Clark had a winning run going at the 2006 Turin Games before falling on her last jump — a slip-up that left her in fourth place behind Americans Hannah Teter and Gretchen Bleiler, along with Kjersti Buaas of Norway. Certainly, the next generation of snowboarders had caught up and passed the 2002 champion.

But no.

Clark finished third at the next two Olympics and, in between those games, put together a 16-contest winning streak, the likes of which may never been seen again on the halfpipe.

For all those victories, though, she insists the Olympic bronze medals were as meaningful as any win "because you value things based on what they cost you."

On a mushy halfpipe in Vancouver, Clark closed with a frontside 900 jump on her second and final opportunity after falling hard and hurting her wrist on the same jump in the previous run. "She was definitely scared and crying and feeling pressure immensely," Bower said. "To be able to put a run down under those circumstances and get on the podium, it was pretty cool."

On an equally poor halfpipe in Sochi, she won bronze after falling six straight times — five during practice runs, then once in competition.

"I could have just said, 'It's over, thanks for coming,'" Clark said. "But when I look back at that performance, it was what I personally overcame that night that made it such a victory."

So, it makes perfect sense that a gold medal in Korea isn't what's motivating Clark these days.

She overcame the difficult hip surgery to give herself a chance in 2018 and ensure she wouldn't be bailing out of the sport for health reasons.

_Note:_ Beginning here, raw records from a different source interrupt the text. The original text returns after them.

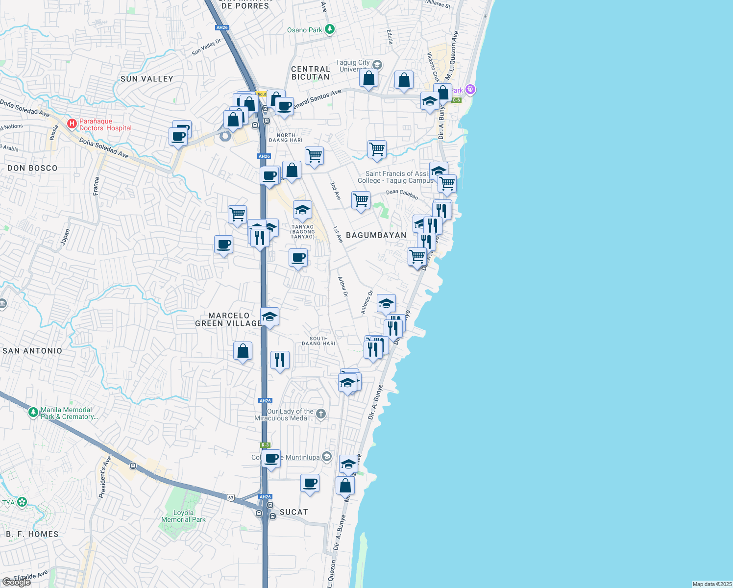Click the graduation cap marker near Antonio Dr

pyautogui.click(x=386, y=303)
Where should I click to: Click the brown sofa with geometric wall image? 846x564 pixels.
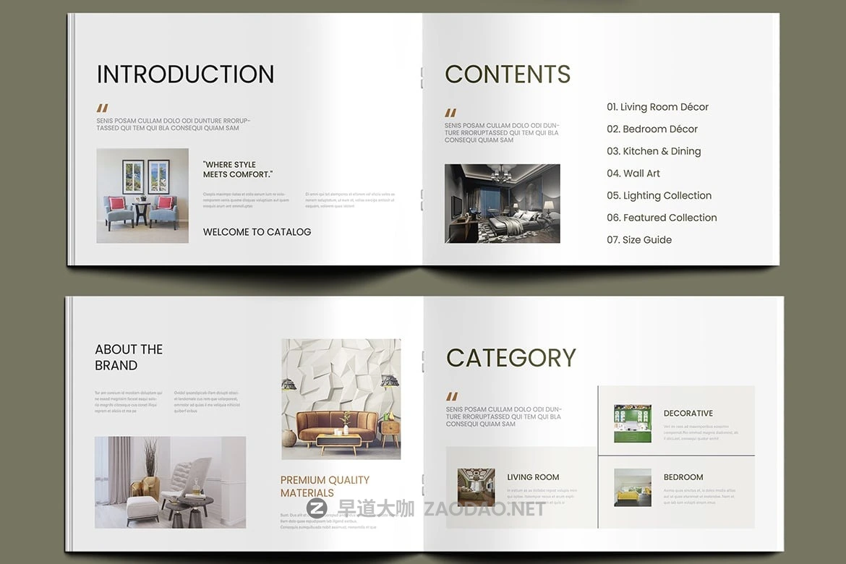click(341, 399)
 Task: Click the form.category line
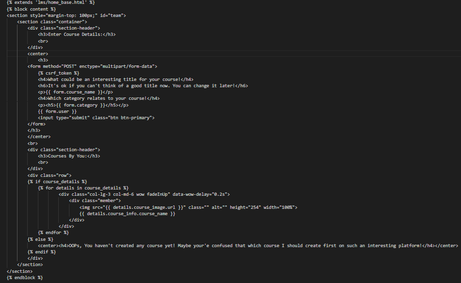83,105
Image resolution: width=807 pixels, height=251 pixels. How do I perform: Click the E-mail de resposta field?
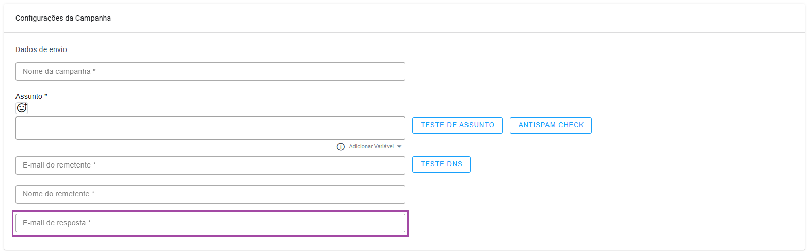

And 15 years after making the halfpipe part of the mainstream conversation in American sports, she has remained a central part of that conversation.

"If it was only about winning things, I probably should've stopped a long time ago," Clark said. "The motivators change over the years. But I think I still have something left to contribute, and I haven't hit my potential, and that's why I'm still here."